Quant Observability Platform

From backtest to paper trading to live execution—see what's actually happening at every stage.

Your backtest shows 40% returns. Paper trading looks promising. Then live performance disappoints. The problem isn't your strategy—it's that you can't see where things break down. We fix that.

The Strategy Lifecycle

Every algorithmic strategy passes through three phases. At each phase, there are things you can't see—until it's too late.

1

Backtest

Historical simulation shows promising returns. But hidden errors inflate your expectations.

Blind spots:

  • • Lookahead bias in feature calculation
  • • Survivorship bias in asset universe
  • • Overfitting to historical noise
  • • Unrealistic execution assumptions
2

Paper Trading

Simulated live trading with real-time data. Results look good—but the simulation lies.

Blind spots:

  • • Perfect fills that won't happen live
  • • No market impact modeling
  • • Data quality issues masked
  • • Latency not representative
3

Live Trading

Real capital, real markets. Performance disappoints—and you don't know why.

Blind spots:

  • • Execution slippage eating returns
  • • Data feed issues causing bad signals
  • • Risk limits breached without warning
  • • No attribution for underperformance

Observability closes these gaps. See what's happening at every stage—before it costs you money.
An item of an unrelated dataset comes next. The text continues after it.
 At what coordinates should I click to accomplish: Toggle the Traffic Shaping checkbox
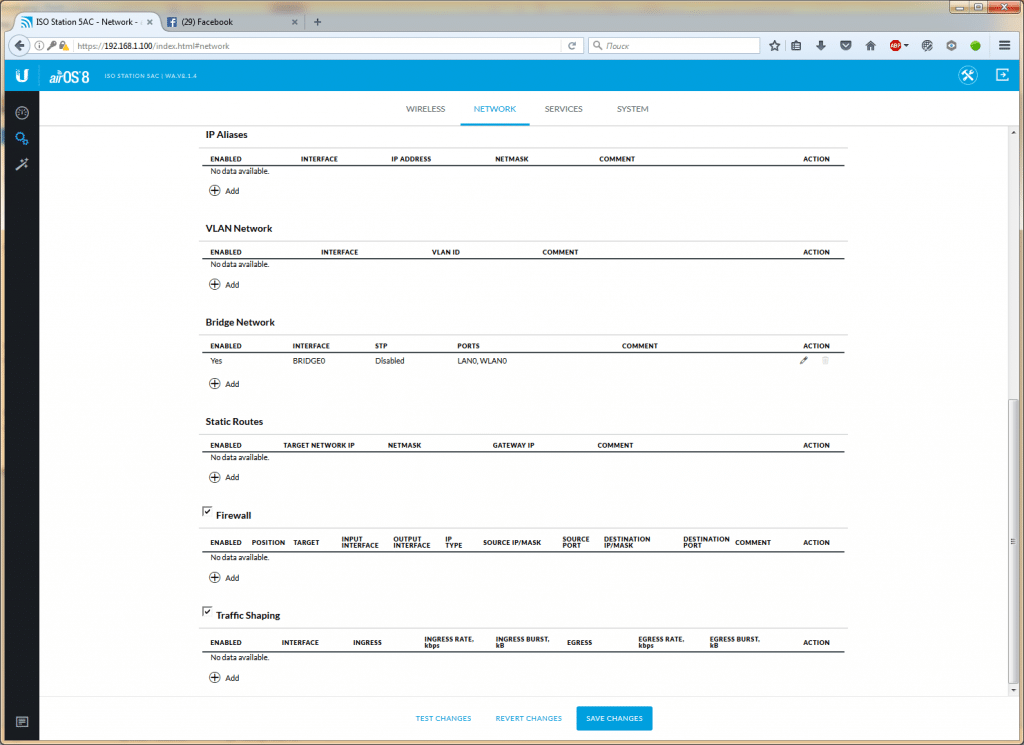(x=207, y=611)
Observability at Every Stage

Different phases require different visibility. Our platform gives you the right observability at each stage of the strategy lifecycle.

1

Backtest Observability

Validate methodology before committing capital.

  • Automated bias detection (lookahead, survivorship)
  • Data leakage tracing
  • Overfitting metrics and alerts
  • Execution assumption validation
  • Regime analysis and parameter sensitivity
2

Paper Trading Observability

Bridge the gap between simulation and reality.
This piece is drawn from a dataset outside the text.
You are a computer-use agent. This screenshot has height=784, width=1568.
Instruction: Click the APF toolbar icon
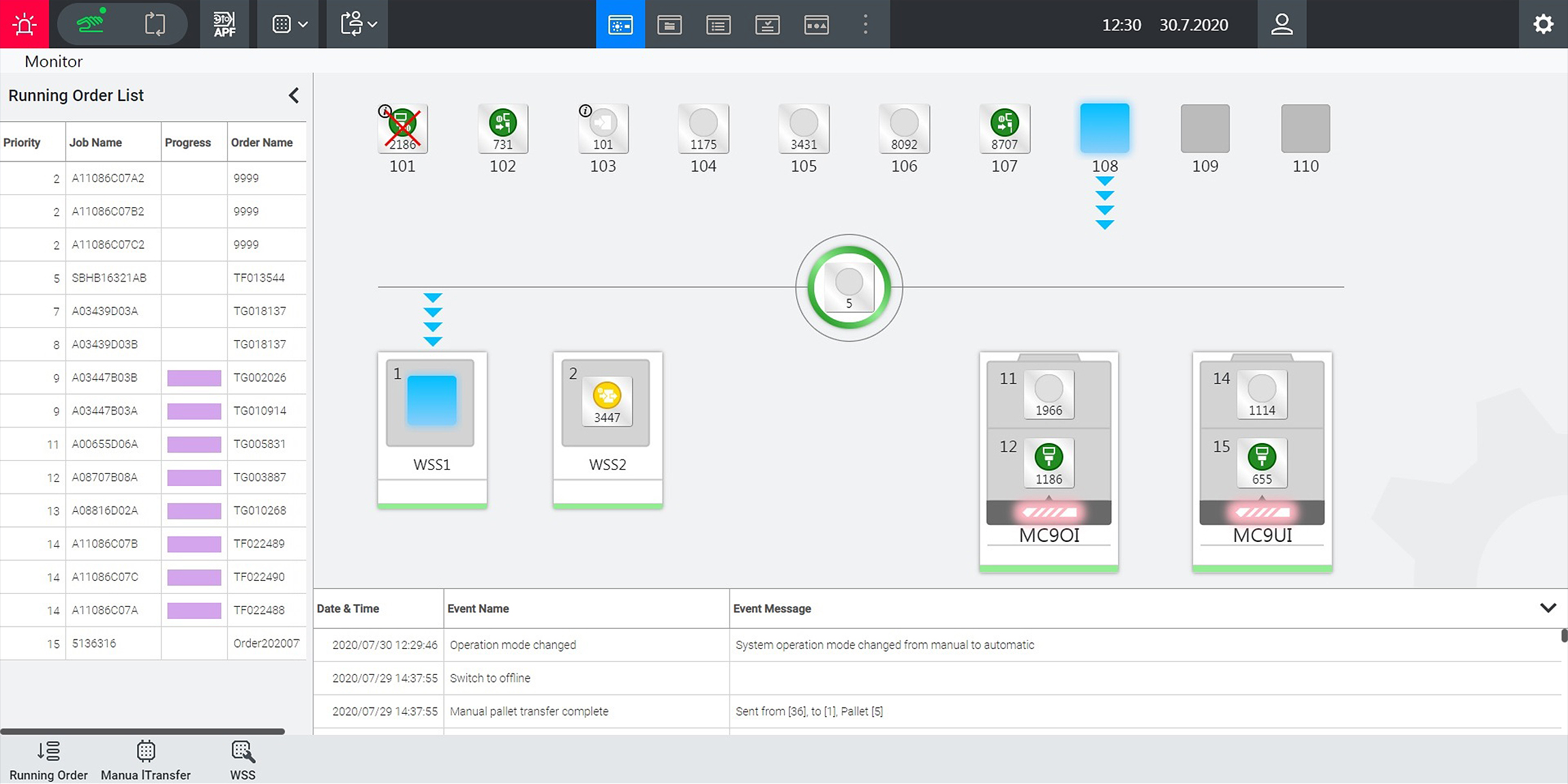pos(224,24)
  • Realistic execution simulation
  • Data feed quality monitoring
  • Signal generation tracking
  • Latency and timing analysis
  • Backtest vs paper comparison
3

Live Trading Observability

Know what's happening in real-time.

  • Execution slippage measurement
  • Fill rate and venue analytics
  • Risk limits and kill-switches
  • Real-time P&L attribution
  • Anomaly detection and alerts

Get Started

From initial assessment to full observability coverage—here's how we work together.

1

Assessment

We evaluate your infrastructure, data sources, and strategies to identify where observability will have the highest impact.

2

Integration

Connect your backtesting systems, data feeds, and execution layer. We handle the technical integration.

3

Configure

Set up dashboards, alerts, and validation rules specific to your strategies and risk requirements.

4

Iterate

Use observability insights to continuously improve your strategies, execution, and data pipelines.

What You'll See

Observability means understanding why things happen, not just what happened. Here's what our platform reveals.
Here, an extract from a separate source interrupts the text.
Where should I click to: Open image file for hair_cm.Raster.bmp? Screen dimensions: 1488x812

Why your backtest results won't hold up
See exactly where lookahead bias creeps in. Trace data leakage through your feature pipeline. Understand which parameters are overfit to noise. Get confidence intervals on your performance metrics, not just point estimates.
When your data quality degrades
See gaps in your market data before they corrupt signals. Catch anomalies and bad prints in real-time. Track distribution drift in your features. Know the blast radius when an upstream source has issues.
Where your execution costs come from
See slippage broken down by strategy, asset, venue, and time of day. Understand which orders have the most market impact. Compare venues and routing decisions. Quantify the cost of latency in your specific context.
How your risk exposure evolves
See drawdowns developing before they breach limits. Understand correlations across strategies in real-time. Track exposure and leverage at every level. Get alerts that trigger on trajectory, not just thresholds.

Frequently Asked Questions

What is quant observability?

Observability for algorithmic trading means having visibility into your strategy's behavior across backtesting, paper trading, and live execution. This includes surfacing data quality issues, flagging potential methodology errors, monitoring execution quality, and understanding why live performance differs from backtest results.

Who is this platform for?

Quant researchers developing new strategies, developers building trading infrastructure, and portfolio managers monitoring live execution. We work with family offices, prop trading firms, and hedge funds of all sizes.

Do you offer implementation services?

Yes. Beyond our platform, we provide hands-on engineering support for integration, calibration, and ongoing refinement. Our team has built trading infrastructure at firms managing billions in AUM. We help you tune the platform to your specific strategies and infrastructure.

What problems does the platform help surface?

Divergence between backtest and live results. Data quality anomalies that need investigation. Execution patterns that warrant attention. Risk exposures approaching limits. The platform surfaces issues for review—your team applies judgment about which require action.

How is this different from building in-house?

Building robust observability infrastructure requires significant engineering investment. Our platform gives you a foundation immediately, while our services team can help integrate it with your existing systems and refine it as you learn what patterns matter for your specific strategies.

What does onboarding look like?

We start with a technical assessment of your current infrastructure and identify where observability will have the highest impact. From there, we deploy the platform, integrate with your data sources, and configure initial alerts and dashboards. Expect ongoing refinement as you learn which checks are most valuable for your use cases.